__Prompt__: Each line below that holds the string "item" counts once; report the total and nothing else.

__Source material__:
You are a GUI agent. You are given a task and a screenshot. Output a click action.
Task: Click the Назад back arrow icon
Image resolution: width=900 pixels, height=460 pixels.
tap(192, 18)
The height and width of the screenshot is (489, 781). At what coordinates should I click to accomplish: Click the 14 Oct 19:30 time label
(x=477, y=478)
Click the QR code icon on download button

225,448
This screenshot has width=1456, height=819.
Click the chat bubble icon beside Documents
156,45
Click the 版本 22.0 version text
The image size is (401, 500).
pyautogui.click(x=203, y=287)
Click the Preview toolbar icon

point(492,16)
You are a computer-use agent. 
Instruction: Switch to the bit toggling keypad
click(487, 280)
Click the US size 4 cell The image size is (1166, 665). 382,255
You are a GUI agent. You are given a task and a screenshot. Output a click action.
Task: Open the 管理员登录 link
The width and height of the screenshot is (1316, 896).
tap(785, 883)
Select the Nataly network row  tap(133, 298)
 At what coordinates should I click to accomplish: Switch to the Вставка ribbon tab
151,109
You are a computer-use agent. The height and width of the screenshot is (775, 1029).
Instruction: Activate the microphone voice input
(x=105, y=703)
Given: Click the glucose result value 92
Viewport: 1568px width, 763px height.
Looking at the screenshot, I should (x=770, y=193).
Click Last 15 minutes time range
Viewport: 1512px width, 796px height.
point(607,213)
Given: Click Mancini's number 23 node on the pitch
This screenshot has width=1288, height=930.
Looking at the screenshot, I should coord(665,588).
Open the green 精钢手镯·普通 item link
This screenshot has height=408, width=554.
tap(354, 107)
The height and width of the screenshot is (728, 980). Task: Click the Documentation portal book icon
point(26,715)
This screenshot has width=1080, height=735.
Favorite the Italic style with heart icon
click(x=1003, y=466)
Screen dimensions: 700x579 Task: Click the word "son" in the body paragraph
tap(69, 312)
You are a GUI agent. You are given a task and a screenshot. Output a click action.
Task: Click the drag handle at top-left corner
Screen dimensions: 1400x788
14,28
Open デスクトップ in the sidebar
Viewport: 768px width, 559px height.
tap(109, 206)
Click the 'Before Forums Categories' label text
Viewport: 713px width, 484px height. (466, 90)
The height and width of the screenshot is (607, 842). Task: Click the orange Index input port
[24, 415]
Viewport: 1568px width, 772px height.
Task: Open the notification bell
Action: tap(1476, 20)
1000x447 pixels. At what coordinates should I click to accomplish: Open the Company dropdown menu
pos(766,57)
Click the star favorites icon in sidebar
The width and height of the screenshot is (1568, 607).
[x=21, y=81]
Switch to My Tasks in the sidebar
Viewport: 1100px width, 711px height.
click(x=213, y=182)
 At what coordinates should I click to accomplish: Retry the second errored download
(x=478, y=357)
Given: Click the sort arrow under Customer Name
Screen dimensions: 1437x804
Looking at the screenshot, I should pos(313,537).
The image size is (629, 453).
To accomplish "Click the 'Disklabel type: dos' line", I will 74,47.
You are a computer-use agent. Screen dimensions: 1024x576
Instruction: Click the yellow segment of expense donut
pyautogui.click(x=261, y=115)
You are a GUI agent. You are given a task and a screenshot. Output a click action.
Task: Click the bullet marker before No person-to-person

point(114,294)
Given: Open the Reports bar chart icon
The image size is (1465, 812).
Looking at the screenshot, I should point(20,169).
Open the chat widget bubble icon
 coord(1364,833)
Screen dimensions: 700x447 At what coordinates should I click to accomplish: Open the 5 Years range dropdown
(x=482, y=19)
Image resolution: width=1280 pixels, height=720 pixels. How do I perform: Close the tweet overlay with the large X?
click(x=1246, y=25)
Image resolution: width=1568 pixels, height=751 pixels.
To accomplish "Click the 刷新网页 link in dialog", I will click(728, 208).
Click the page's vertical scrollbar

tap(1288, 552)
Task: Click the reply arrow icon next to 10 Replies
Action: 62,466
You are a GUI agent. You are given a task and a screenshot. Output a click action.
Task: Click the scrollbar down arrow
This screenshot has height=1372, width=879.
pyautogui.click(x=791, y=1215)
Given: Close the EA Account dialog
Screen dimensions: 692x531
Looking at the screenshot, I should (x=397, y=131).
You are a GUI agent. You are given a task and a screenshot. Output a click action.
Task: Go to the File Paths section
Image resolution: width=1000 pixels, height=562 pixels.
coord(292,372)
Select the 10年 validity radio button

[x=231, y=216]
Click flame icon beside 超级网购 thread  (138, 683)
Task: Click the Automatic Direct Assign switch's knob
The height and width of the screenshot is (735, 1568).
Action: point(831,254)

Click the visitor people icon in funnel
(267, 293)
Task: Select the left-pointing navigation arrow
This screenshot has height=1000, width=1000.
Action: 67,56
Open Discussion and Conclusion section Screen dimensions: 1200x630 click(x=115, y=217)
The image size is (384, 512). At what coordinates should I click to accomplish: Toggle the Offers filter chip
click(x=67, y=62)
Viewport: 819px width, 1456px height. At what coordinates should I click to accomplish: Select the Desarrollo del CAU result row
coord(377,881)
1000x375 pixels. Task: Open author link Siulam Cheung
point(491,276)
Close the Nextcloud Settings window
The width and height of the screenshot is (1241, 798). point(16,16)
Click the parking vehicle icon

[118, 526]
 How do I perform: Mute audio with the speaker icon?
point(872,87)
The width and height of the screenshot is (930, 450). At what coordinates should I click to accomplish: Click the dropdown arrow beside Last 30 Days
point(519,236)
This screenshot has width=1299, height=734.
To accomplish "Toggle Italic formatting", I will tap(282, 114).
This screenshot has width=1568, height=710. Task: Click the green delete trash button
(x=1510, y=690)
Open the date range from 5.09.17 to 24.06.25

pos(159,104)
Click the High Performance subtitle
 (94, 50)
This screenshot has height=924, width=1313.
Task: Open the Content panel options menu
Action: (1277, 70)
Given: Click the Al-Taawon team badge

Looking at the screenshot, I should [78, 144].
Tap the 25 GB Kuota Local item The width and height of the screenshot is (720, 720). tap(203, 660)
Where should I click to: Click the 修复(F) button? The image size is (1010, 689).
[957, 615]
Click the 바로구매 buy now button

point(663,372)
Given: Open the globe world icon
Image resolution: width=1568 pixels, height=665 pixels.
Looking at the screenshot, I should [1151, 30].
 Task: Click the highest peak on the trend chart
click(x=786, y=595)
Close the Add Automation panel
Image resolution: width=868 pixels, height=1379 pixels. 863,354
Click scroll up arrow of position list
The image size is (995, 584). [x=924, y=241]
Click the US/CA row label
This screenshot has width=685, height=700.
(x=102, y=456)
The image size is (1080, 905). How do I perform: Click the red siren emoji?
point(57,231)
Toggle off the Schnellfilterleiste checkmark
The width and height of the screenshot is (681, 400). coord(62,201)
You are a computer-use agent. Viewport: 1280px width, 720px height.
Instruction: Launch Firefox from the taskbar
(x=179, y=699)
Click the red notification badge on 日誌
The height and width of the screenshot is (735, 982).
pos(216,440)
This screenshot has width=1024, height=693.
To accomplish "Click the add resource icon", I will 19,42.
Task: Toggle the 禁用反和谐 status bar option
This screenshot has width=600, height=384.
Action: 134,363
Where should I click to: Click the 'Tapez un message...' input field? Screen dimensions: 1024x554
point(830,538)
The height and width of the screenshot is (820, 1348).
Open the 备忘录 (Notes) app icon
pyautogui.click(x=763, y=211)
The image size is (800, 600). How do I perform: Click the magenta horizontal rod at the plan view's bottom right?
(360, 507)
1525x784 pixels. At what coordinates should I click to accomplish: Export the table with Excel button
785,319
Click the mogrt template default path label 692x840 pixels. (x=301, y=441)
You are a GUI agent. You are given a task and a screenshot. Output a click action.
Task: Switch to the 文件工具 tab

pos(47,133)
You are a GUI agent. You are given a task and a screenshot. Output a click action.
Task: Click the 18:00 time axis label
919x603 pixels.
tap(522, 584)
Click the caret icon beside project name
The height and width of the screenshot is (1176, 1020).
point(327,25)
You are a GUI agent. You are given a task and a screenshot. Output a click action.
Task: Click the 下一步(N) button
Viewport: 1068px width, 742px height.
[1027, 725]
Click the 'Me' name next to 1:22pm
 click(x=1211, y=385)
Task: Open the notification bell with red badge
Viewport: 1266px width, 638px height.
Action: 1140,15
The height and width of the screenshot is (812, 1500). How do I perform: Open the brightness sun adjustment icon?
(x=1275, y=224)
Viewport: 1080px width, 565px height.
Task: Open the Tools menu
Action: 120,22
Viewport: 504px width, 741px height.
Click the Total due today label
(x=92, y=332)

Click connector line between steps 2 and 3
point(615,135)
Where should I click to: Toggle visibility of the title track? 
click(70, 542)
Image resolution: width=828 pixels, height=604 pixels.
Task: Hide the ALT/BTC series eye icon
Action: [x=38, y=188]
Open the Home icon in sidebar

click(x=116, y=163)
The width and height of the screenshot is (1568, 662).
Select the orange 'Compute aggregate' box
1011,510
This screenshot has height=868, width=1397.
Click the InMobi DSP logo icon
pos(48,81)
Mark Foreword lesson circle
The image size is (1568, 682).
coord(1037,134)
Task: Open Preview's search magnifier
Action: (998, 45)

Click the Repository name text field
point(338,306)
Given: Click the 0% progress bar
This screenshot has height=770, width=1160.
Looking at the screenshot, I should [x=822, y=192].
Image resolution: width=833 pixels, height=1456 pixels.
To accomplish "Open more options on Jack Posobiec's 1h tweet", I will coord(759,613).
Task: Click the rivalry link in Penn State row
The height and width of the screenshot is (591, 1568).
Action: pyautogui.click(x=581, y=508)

__Exercise output__: 2